Di questo passo, senza vaccini e senza più la certezza di mettere sulla tavola un piatto caldo a pranzo e a cena, corriamo il serio rischio che il malcontento montante non si possa più fermare. Servono misure drastiche ed immediate. Serve che il Presidente Draghi si prenda questa coperta da terra, vada a Bruxelles e faccia capire che se vogliamo tenere questa Europa unita bisogna mettere mano alle stamperie per emettere euro a pioggia, come tra l’altro da lui stesso suggerito in tempi non sospetti. L’Italia per ripartire ha bisogno solo di due cose. Mille miliardi di euro emessi dalla banca centrale europea e pagabili a trent’anni a tasso fisso e 250 milioni di vaccini per coprire un paio di anni. Capisco che il momento è propizio per cambiare gli asset economici mondiali, ma l’Italia non è la Siberia. L’Italia deve puntare al turismo, alla gastronomia e a tutte quelle altre attività tanto apprezzate nel mondo.
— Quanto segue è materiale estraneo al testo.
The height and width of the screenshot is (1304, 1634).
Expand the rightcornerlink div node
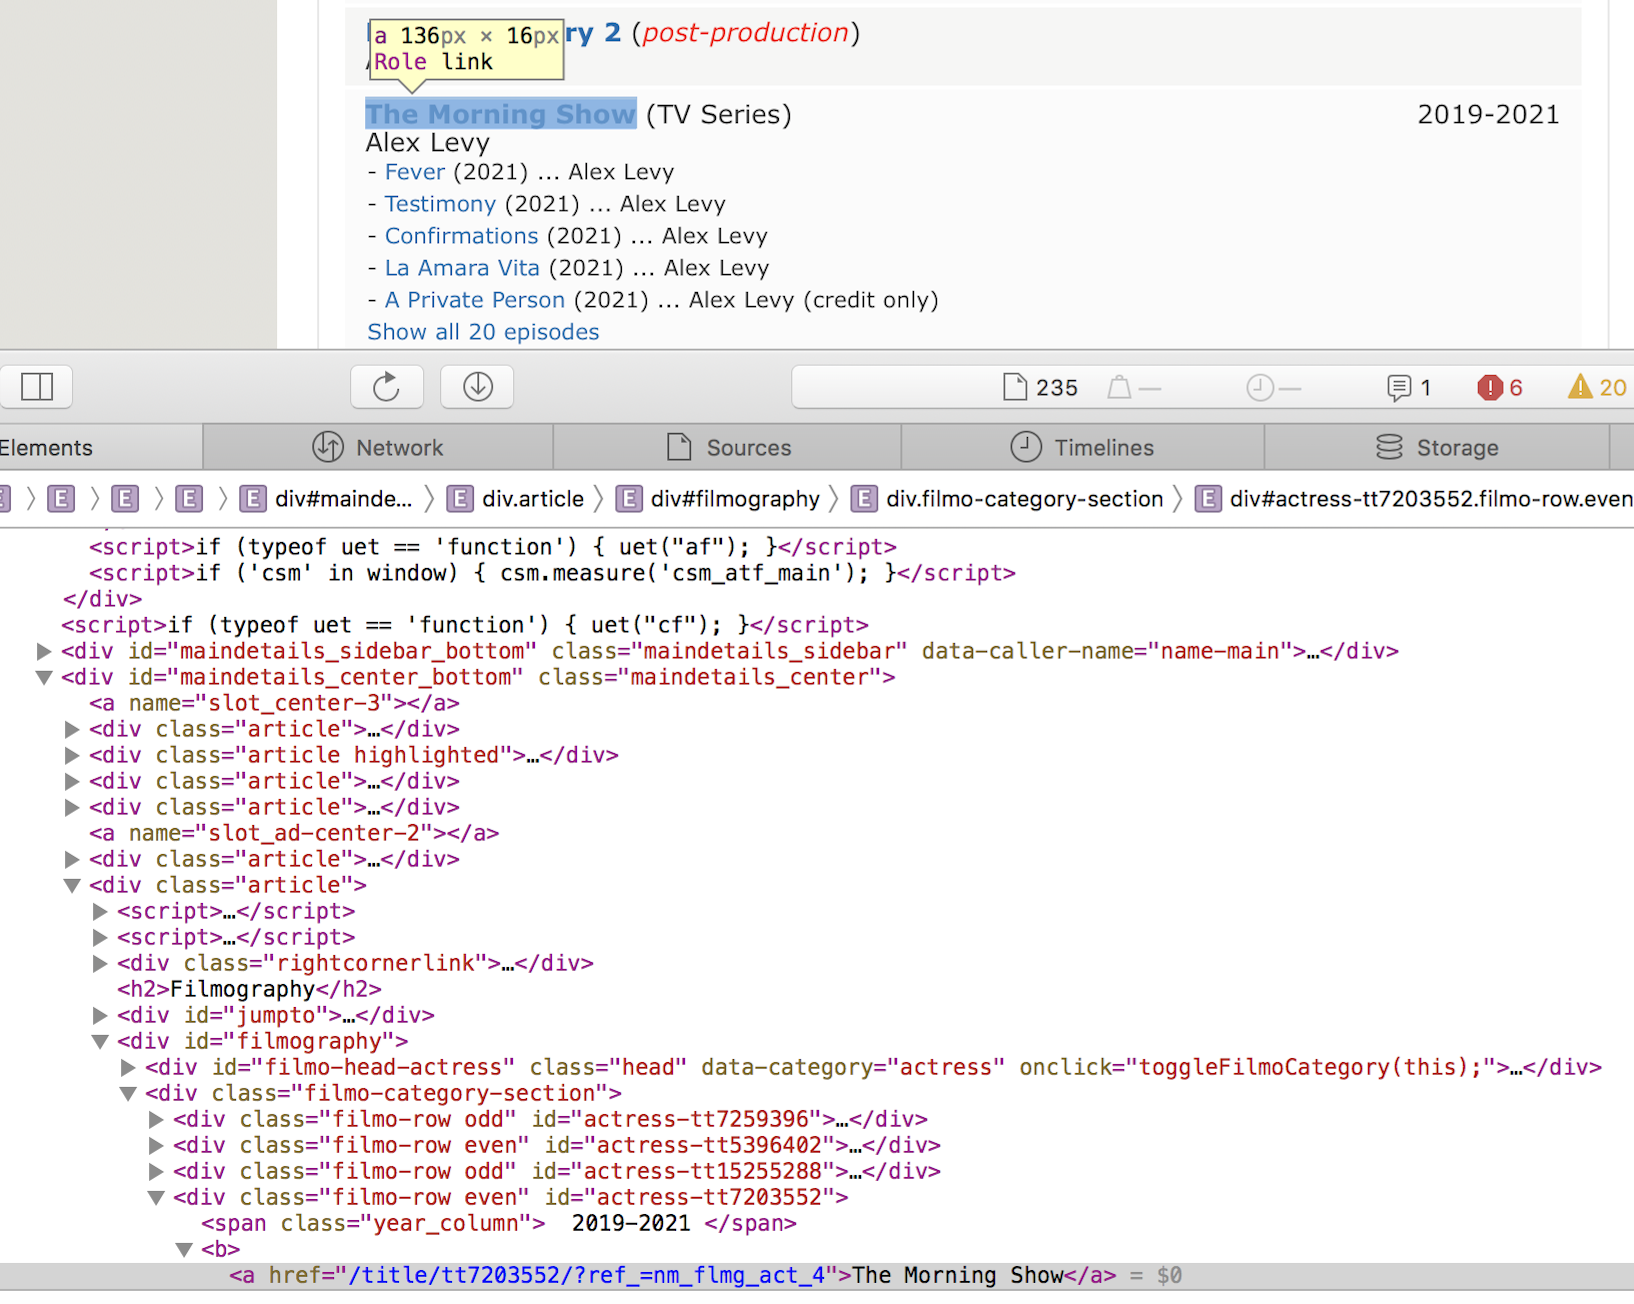coord(100,964)
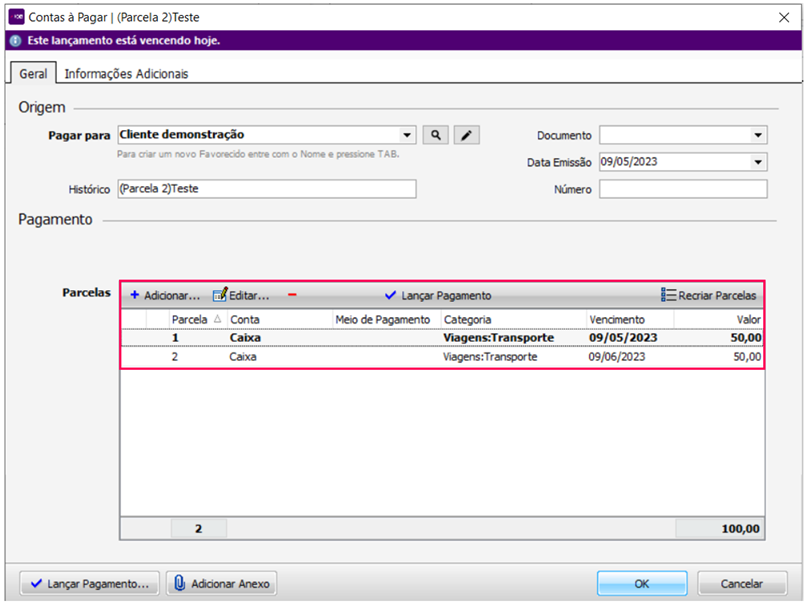Click the Adicionar Anexo paperclip button
This screenshot has width=808, height=604.
click(x=220, y=584)
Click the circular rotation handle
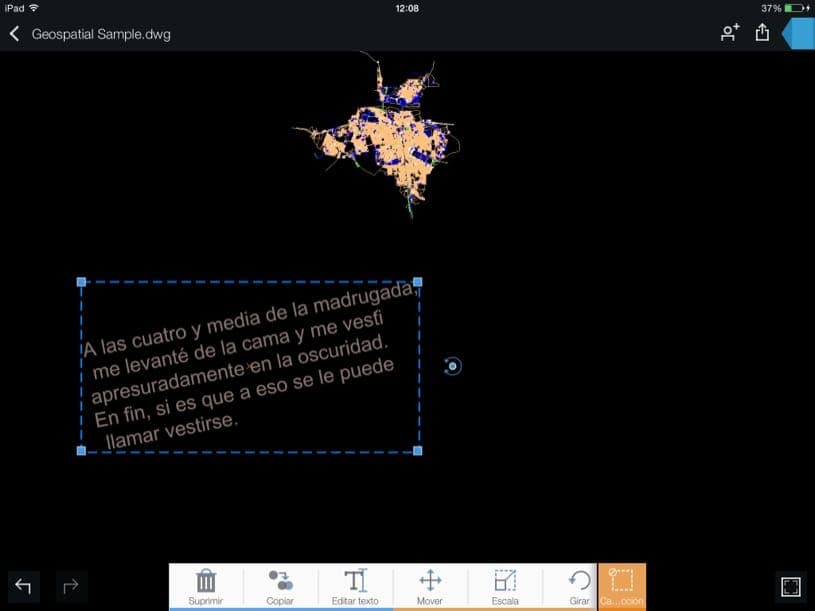Screen dimensions: 815x611 (452, 366)
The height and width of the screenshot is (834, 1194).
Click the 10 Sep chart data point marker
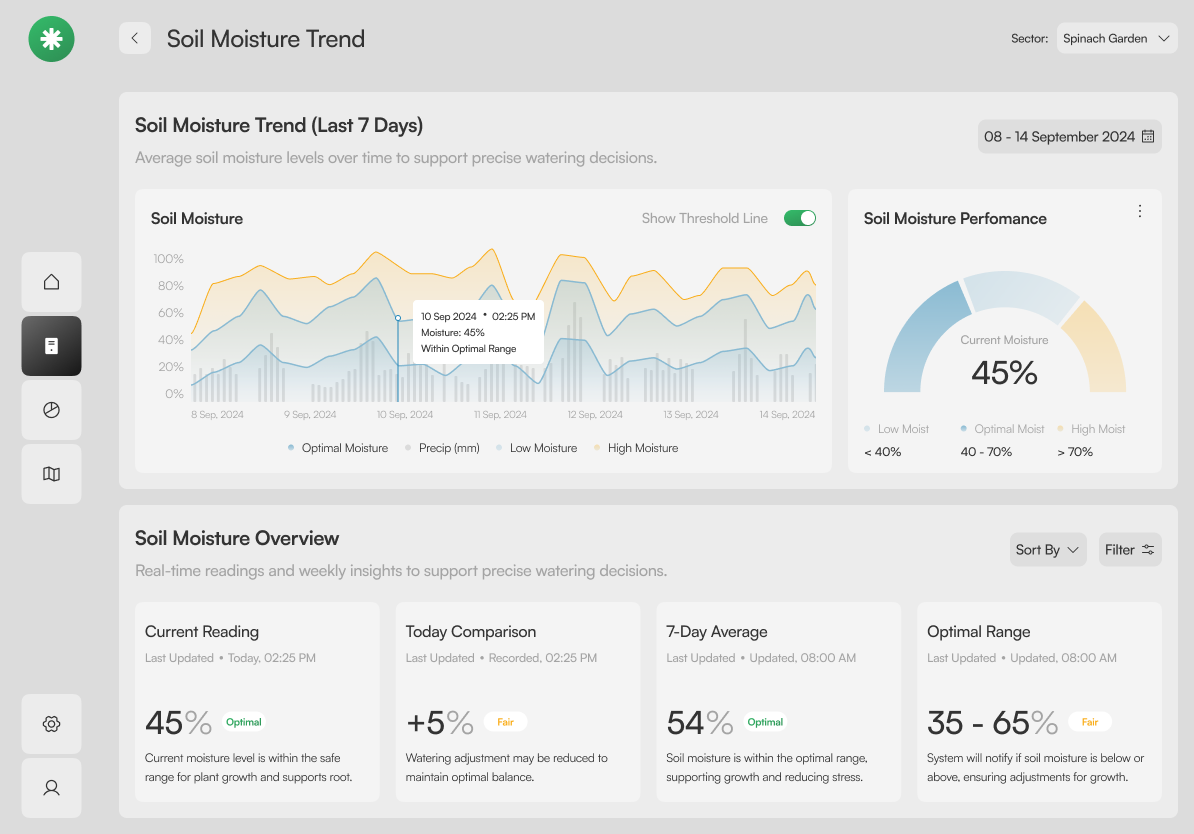[397, 318]
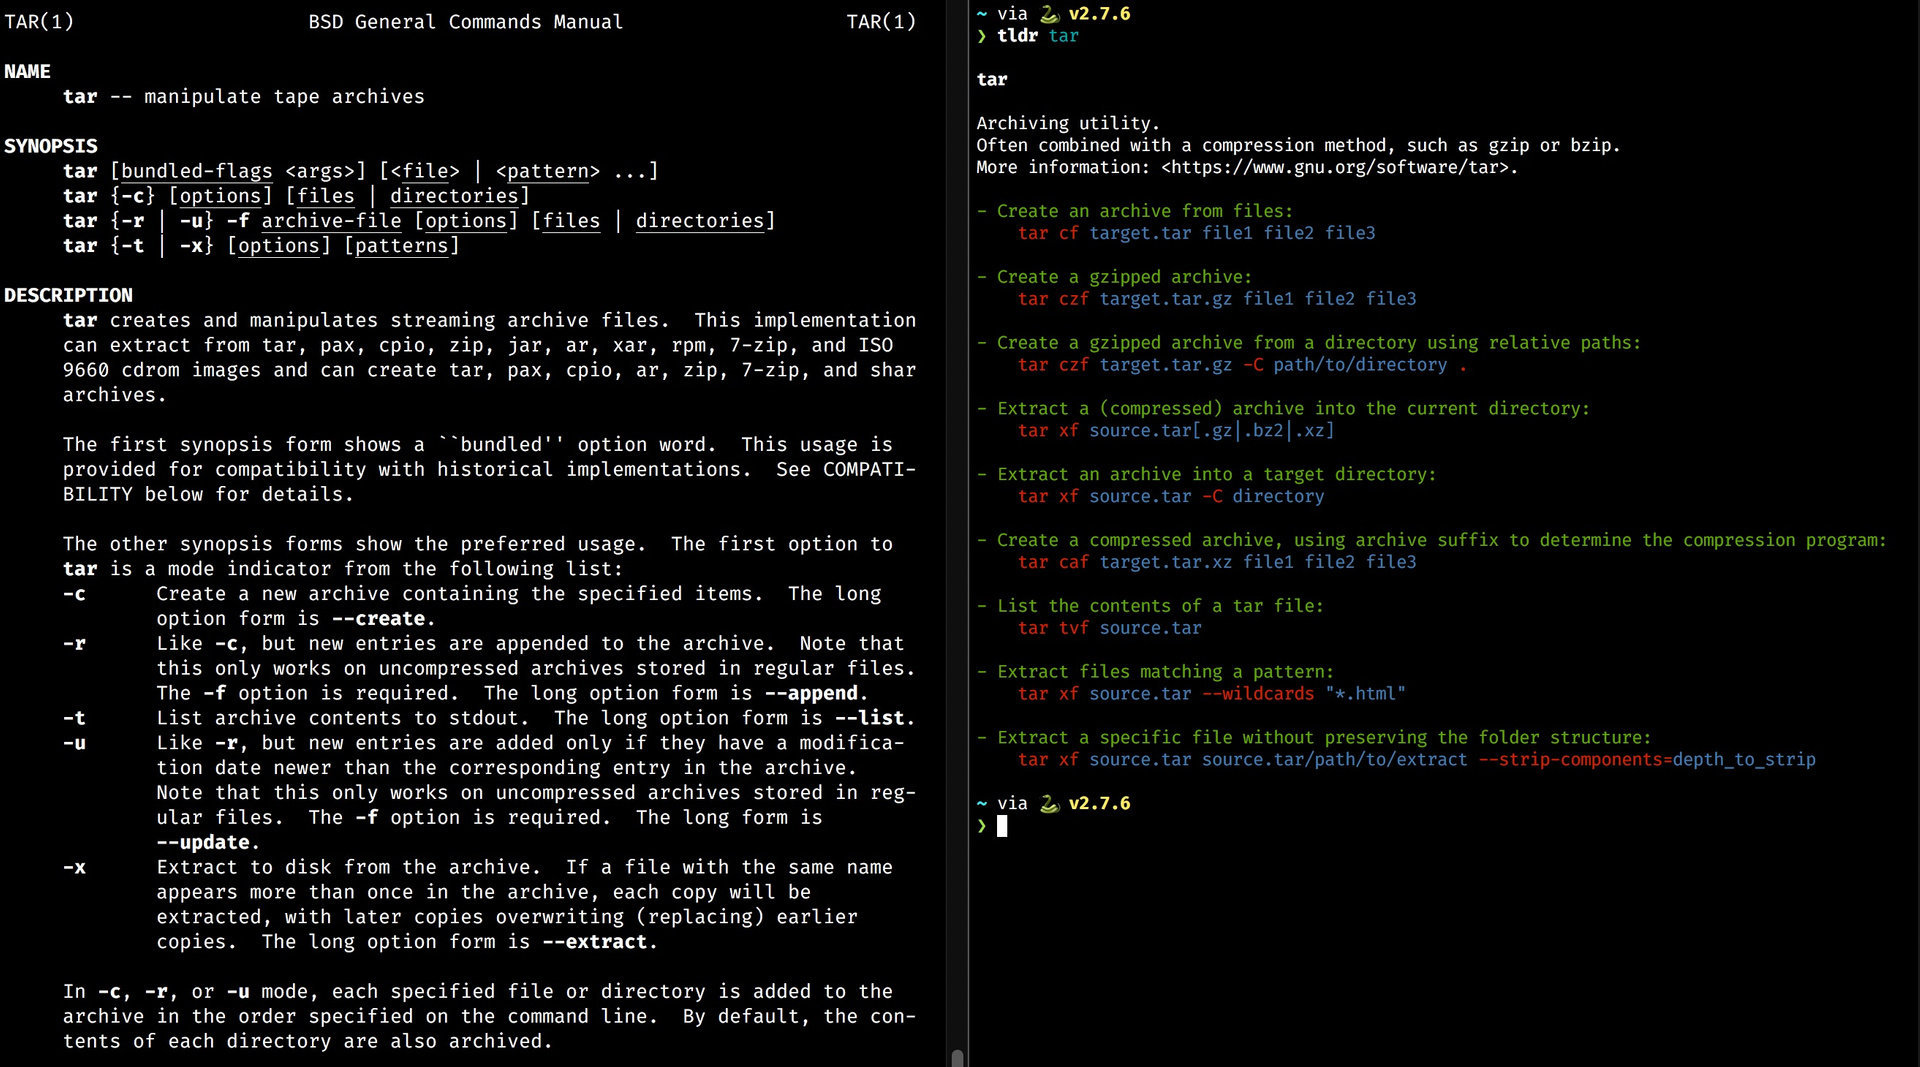
Task: Click the NAME section heading
Action: [27, 72]
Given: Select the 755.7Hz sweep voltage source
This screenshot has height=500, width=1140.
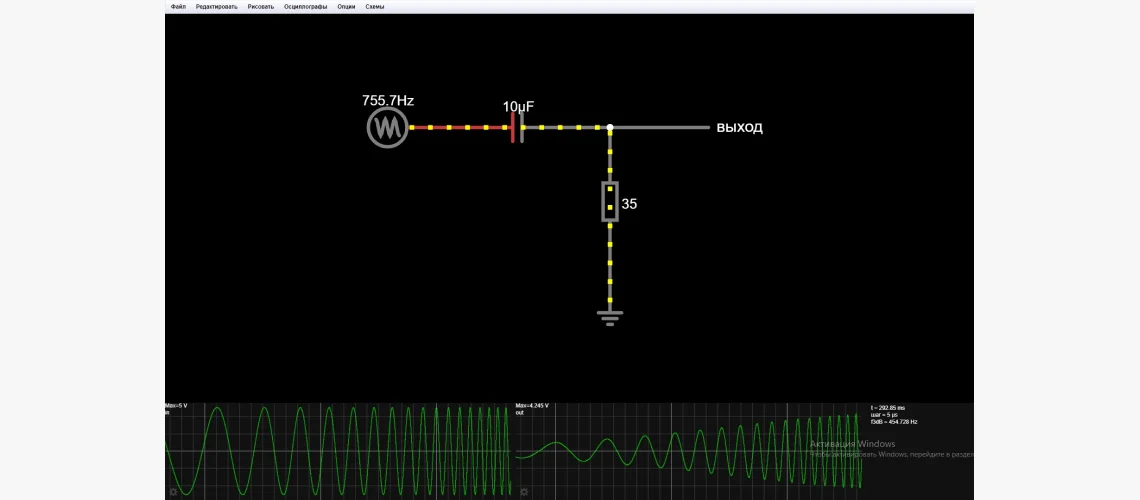Looking at the screenshot, I should click(387, 128).
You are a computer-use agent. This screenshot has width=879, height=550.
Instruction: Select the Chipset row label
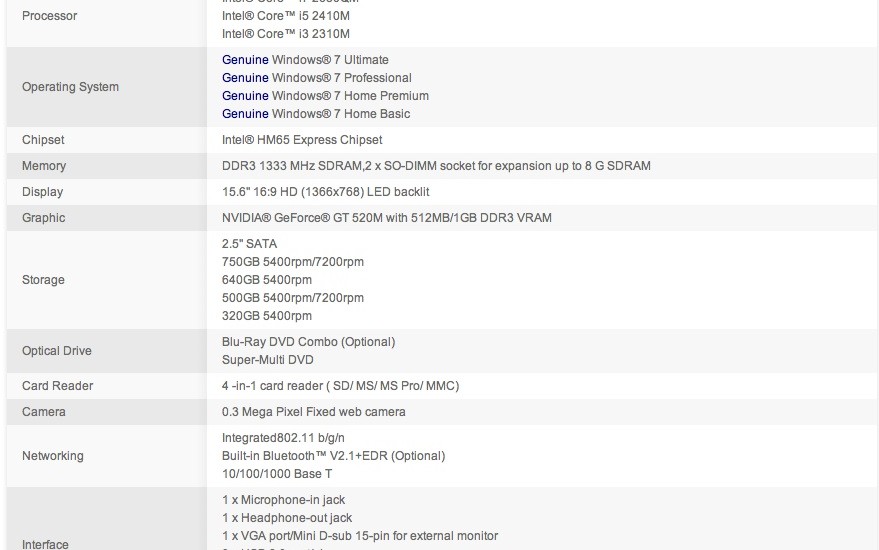point(43,140)
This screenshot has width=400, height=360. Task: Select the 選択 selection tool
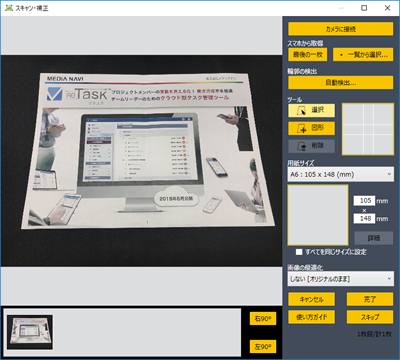click(311, 110)
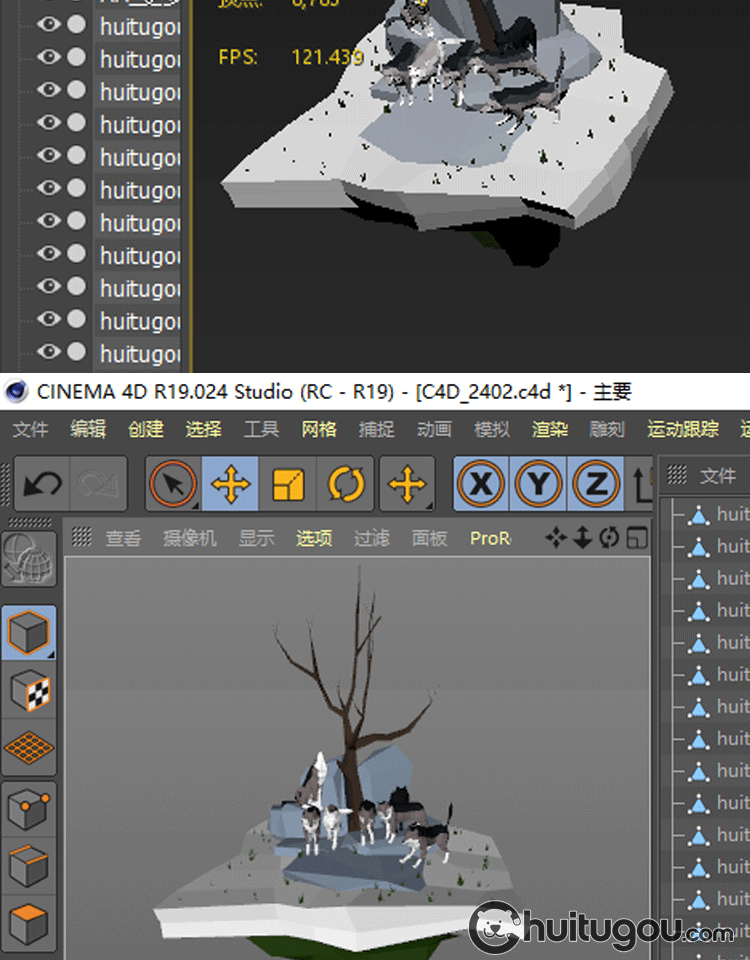The image size is (750, 960).
Task: Toggle Y axis lock
Action: [x=539, y=485]
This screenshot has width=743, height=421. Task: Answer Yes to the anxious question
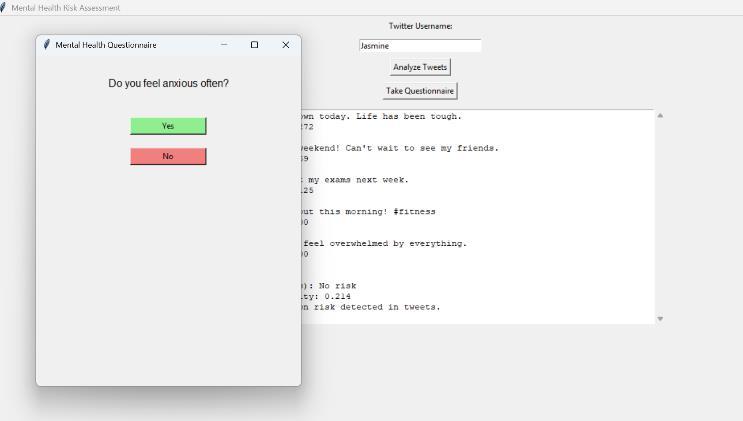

Se ci dobbiamo adeguare al mantra del tutto green, tutto smart, tutto tecnologizzato va bene, ma al ristoratore di Castellammare di Stabia o all’albergatore di Serra di Falco, o al tassista di Foggia o la palestra di Mirano hanno poco da smartizzare. Ormai è chiaro che molti di questi non avranno le forze per riaprire, ma proprio perché siamo l’Italia e perché è un dovere cristiano e sociale, è necessario accompagnare economicamente tutte queste persone, ma non con gli spiccioli, servono soldi veri e subito.

Pare però che l’Europa da questo orecchio non ci senta e infatti ha portato i tassi di interesse sul negativo. Follia, pura follia. Chi pagherà questo costo? Ovviamente tutta Europa. Ma allora, non era meglio stampare soldi? Lo ha fatto l’America, lo hanno fatto i Cinesi e i risultati si vedono. Perché dobbiamo stare sotto scopa di 4 banchieri olandesi?

Carissimo Presidente Draghi, è ora di cambiare musica.